産後12週までは妊娠高血圧症候群によって高血圧になることがありますが、この時期を過ぎても高血圧の状態が続くことを産後高血圧といいます。自覚症状がないことが多い高血圧ですが、放っておくと脳梗塞などに発展する場合があるため注意が必要です。今回は、産後高血圧の概要とその原因について紹介します。

産後高血圧とは?

出産前は正常値だった血圧が出産を機に急激に高くなる状態を産後高血圧といいます。
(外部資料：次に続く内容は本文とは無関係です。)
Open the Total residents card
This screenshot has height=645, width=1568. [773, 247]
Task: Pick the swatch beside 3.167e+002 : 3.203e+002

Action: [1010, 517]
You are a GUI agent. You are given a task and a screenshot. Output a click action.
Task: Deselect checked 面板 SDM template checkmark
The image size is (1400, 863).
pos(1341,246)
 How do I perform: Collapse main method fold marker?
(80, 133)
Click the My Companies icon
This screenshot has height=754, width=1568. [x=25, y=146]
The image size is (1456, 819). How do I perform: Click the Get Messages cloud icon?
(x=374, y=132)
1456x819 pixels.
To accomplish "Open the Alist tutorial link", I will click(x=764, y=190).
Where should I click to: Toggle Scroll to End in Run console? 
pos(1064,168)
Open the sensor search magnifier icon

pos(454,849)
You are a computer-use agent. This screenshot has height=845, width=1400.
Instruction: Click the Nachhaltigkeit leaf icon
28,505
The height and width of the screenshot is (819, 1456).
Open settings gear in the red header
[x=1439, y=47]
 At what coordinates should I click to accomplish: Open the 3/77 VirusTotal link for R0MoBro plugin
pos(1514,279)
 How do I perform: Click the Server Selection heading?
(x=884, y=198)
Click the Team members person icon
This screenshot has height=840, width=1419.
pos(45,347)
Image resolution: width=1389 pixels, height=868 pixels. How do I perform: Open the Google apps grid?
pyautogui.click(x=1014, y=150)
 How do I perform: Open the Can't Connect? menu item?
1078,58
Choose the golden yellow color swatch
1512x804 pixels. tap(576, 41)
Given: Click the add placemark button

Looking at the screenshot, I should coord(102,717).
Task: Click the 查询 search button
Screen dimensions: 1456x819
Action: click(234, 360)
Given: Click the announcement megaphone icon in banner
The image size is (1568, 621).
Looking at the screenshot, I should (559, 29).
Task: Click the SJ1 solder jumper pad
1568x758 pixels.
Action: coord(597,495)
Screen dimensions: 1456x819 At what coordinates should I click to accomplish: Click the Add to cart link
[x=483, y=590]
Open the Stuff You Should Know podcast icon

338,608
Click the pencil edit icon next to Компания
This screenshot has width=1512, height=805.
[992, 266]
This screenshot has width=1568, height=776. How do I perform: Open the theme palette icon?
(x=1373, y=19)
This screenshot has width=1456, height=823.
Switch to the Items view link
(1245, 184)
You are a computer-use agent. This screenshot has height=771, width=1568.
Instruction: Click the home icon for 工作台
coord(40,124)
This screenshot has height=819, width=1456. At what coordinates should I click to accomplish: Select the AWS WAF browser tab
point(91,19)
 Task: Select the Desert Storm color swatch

体型にかかわりなく症状が現れ、中には産後急に最大血圧の数値が200以上になった人もいるようです。

産後高血圧は妊娠高血圧症候群の人が引き続き症状に悩まされる場合もあります。妊娠高血圧症候群とはかつて妊娠中毒症という名で知られていた症状です。妊娠20週から出産後12週までの期間で高血圧の状態が続くか、高血圧と尿蛋白が同時に現れた場合、妊娠高血圧症候群と認められます。

産後高血圧の原因とは?

産後高血圧には以下の原因があります。

(1)回復の遅れ
妊娠高血圧症候群の症状が現れていた場合でも、出産後には落ち着き、元の血圧に戻る場合がほとんどです。しかし、妊娠高血圧症候群の症状が重い場合など、何らかの原因により回復が遅れると産後高血圧につながります。

(2)過労やストレス
産後は慣れない育児や不規則な生活リズムによって十分な睡眠が得られない、ストレスが溜まりやすい、などの状態にあります。過労やストレスが溜まると自律神経が乱れるため、血圧が上昇しやすくなります。

(3)遺伝
高血圧になりやすい遺伝子を持つ人がいます。これまで症状が現れなかったものの、出産がきっかけとなり、高血圧になる場合があります。

(4)病気
まれですが、高血圧は病気が原因で引き起こされる場合があります。これを二次性高血圧症と呼びます。原因となる主な病気や症状は以下の通りです。

◆腎臓病
◆糖尿病
◆膠原病
◆糖尿病性腎症
◆慢性糸球体腎炎(まんせいしきゅうたいじんえん)
◆腎硬化症
◆多発性嚢胞腎(たはつせいのうほうじん)
◆甲状腺機能異常
◆高カルシウム血症
◆ホルモン分泌の異常

そのままにしておくと脳梗塞のリスクも

高血圧は自覚症状がないことが多く、検診などで発覚することが多いです。しかし、高血圧は動脈硬化の原因になり、脳梗塞や心不全に発展する場合もあるため注意が必要です。血圧は病院で測るほか、家庭用の血圧計などで測ることもできます。少し気になる症状がある方はこまめに血圧を測り、チェックしましょう。